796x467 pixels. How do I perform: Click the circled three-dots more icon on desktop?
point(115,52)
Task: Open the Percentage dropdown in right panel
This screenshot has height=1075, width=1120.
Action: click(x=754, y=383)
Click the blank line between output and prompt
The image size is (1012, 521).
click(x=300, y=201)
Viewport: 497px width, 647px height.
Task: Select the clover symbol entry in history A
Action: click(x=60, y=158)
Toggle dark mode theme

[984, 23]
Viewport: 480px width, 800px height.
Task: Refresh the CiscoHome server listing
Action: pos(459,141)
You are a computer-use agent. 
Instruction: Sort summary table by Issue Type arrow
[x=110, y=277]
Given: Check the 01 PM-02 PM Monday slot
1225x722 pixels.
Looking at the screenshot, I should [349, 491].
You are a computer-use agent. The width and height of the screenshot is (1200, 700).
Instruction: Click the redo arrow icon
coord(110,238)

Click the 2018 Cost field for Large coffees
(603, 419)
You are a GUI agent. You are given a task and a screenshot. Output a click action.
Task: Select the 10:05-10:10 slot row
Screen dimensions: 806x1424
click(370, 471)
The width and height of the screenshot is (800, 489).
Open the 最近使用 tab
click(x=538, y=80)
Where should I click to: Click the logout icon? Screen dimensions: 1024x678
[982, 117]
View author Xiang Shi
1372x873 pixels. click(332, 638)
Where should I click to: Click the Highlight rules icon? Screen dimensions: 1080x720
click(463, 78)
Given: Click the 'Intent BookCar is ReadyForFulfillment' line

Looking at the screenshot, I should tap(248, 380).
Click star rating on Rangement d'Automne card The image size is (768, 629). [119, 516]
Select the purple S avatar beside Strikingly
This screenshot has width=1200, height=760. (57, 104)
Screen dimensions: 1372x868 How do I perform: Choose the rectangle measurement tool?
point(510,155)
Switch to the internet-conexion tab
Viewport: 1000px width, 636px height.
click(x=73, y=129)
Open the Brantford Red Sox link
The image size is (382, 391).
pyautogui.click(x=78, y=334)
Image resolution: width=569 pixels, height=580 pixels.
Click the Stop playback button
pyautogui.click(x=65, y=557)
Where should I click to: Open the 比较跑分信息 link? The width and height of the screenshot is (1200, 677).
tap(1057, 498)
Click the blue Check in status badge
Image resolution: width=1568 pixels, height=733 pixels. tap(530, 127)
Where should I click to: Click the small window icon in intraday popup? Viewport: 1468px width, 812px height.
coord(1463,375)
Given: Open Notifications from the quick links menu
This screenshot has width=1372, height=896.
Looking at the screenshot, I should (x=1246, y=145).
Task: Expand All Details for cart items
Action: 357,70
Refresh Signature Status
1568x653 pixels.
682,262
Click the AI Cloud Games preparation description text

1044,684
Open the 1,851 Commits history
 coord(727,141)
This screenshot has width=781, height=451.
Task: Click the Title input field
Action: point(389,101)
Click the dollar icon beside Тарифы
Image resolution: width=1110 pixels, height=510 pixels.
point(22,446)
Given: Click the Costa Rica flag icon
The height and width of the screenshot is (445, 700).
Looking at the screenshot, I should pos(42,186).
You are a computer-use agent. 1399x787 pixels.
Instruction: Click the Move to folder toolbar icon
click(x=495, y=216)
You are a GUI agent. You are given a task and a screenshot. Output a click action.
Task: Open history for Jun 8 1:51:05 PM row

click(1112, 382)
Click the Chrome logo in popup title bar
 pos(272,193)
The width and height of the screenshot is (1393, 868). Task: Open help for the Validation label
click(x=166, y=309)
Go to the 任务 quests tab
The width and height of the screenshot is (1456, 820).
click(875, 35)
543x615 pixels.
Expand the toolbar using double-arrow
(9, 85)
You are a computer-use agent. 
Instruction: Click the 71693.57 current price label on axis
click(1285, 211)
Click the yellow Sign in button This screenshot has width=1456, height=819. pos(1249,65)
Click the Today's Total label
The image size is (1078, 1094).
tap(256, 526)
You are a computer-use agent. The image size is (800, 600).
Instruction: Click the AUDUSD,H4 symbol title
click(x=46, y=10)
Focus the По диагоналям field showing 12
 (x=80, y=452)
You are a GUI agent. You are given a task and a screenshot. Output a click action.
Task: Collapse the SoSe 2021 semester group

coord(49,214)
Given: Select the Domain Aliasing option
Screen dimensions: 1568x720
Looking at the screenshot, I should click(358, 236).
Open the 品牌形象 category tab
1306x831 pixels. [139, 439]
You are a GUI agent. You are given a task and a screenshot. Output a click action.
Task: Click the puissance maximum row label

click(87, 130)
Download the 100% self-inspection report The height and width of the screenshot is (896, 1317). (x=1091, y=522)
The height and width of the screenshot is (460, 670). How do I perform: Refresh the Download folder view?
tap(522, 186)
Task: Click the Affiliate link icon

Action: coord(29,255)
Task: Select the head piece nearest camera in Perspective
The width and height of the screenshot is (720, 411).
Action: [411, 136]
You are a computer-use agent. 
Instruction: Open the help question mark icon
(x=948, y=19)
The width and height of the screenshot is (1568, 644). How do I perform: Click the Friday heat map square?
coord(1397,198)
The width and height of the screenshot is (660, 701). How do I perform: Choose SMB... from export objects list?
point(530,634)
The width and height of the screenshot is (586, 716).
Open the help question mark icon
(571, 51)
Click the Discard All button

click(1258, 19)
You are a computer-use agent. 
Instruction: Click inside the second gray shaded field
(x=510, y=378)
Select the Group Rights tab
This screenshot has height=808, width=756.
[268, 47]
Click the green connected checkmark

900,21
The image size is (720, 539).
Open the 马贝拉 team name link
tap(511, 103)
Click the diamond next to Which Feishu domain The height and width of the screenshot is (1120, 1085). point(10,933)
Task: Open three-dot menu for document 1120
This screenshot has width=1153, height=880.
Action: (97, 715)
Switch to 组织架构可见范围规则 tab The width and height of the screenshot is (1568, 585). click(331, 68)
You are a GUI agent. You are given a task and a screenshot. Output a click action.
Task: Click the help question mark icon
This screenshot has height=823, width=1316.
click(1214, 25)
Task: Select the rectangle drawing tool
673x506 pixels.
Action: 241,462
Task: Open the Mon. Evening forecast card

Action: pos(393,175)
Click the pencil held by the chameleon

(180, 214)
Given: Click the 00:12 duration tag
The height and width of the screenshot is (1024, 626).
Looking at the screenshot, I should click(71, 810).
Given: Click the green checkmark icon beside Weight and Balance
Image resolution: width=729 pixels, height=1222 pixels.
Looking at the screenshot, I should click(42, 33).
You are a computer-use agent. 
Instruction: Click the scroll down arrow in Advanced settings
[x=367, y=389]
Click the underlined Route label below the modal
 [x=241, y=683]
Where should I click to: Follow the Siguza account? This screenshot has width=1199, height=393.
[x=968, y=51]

····················

- WHAT IS BEING ASKED
Every line of the listing that holds "Switch" counts once. Say how many such lines there are, using only a number.

- COMPLETED TASK
2